Start of INFORMATION PROVIDED
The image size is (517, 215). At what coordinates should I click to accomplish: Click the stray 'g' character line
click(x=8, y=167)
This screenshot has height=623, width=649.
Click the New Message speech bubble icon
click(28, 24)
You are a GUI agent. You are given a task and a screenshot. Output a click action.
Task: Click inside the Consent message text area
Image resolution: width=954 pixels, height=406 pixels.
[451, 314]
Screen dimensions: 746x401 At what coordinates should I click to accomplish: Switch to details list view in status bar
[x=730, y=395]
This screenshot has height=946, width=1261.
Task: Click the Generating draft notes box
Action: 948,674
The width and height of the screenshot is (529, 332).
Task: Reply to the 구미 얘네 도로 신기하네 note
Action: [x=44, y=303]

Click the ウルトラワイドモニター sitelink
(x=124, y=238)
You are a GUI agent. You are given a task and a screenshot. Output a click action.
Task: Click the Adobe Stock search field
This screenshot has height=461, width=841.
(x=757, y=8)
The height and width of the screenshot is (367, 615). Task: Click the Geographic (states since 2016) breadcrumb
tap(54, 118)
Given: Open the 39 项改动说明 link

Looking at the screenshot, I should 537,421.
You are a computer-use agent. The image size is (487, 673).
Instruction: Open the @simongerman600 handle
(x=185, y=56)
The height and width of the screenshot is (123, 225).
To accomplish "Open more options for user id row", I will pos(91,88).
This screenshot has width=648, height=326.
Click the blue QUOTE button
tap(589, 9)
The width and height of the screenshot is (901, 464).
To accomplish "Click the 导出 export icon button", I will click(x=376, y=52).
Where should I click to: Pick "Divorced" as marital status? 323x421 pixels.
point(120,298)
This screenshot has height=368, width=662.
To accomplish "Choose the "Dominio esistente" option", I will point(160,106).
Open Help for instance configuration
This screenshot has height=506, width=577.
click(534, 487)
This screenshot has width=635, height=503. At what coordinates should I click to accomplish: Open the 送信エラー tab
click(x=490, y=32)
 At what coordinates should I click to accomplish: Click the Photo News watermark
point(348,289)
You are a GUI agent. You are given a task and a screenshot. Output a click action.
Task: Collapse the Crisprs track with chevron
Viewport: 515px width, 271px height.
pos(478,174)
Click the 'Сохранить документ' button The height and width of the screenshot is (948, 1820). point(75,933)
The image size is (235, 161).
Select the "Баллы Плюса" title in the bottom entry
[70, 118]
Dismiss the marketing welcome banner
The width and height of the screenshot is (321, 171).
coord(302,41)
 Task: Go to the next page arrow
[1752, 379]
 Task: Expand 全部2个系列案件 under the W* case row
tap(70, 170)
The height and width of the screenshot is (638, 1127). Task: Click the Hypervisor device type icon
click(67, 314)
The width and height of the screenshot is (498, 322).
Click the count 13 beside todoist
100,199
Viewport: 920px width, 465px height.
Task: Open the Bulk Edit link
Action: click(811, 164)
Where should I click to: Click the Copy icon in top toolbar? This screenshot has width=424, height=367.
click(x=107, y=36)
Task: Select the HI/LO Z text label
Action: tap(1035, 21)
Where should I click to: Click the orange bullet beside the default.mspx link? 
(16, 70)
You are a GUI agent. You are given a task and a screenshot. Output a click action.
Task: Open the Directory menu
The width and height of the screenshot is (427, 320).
End of INFORMATION PROVIDED
[TASK OBJECTIVE]
Among the records above, a stretch begins at the line containing "Image resolution: width=954" and ends at the line containing "Open Help for instance configuration". Restate that stretch word for word, and nothing else.

[EXERCISE RESPONSE]
Image resolution: width=954 pixels, height=406 pixels.
[451, 314]
Screen dimensions: 746x401 At what coordinates should I click to accomplish: Switch to details list view in status bar
[x=730, y=395]
This screenshot has height=946, width=1261.
Task: Click the Generating draft notes box
Action: 948,674
The width and height of the screenshot is (529, 332).
Task: Reply to the 구미 얘네 도로 신기하네 note
Action: [x=44, y=303]

Click the ウルトラワイドモニター sitelink
(x=124, y=238)
You are a GUI agent. You are given a task and a screenshot. Output a click action.
Task: Click the Adobe Stock search field
This screenshot has height=461, width=841.
(x=757, y=8)
The height and width of the screenshot is (367, 615). Task: Click the Geographic (states since 2016) breadcrumb
tap(54, 118)
Given: Open the 39 项改动说明 link

Looking at the screenshot, I should 537,421.
You are a computer-use agent. The image size is (487, 673).
Instruction: Open the @simongerman600 handle
(x=185, y=56)
The height and width of the screenshot is (123, 225).
To accomplish "Open more options for user id row", I will pos(91,88).
This screenshot has width=648, height=326.
Click the blue QUOTE button
tap(589, 9)
The width and height of the screenshot is (901, 464).
To accomplish "Click the 导出 export icon button", I will click(x=376, y=52).
Where should I click to: Pick "Divorced" as marital status? 323x421 pixels.
point(120,298)
This screenshot has height=368, width=662.
To accomplish "Choose the "Dominio esistente" option", I will point(160,106).
Open Help for instance configuration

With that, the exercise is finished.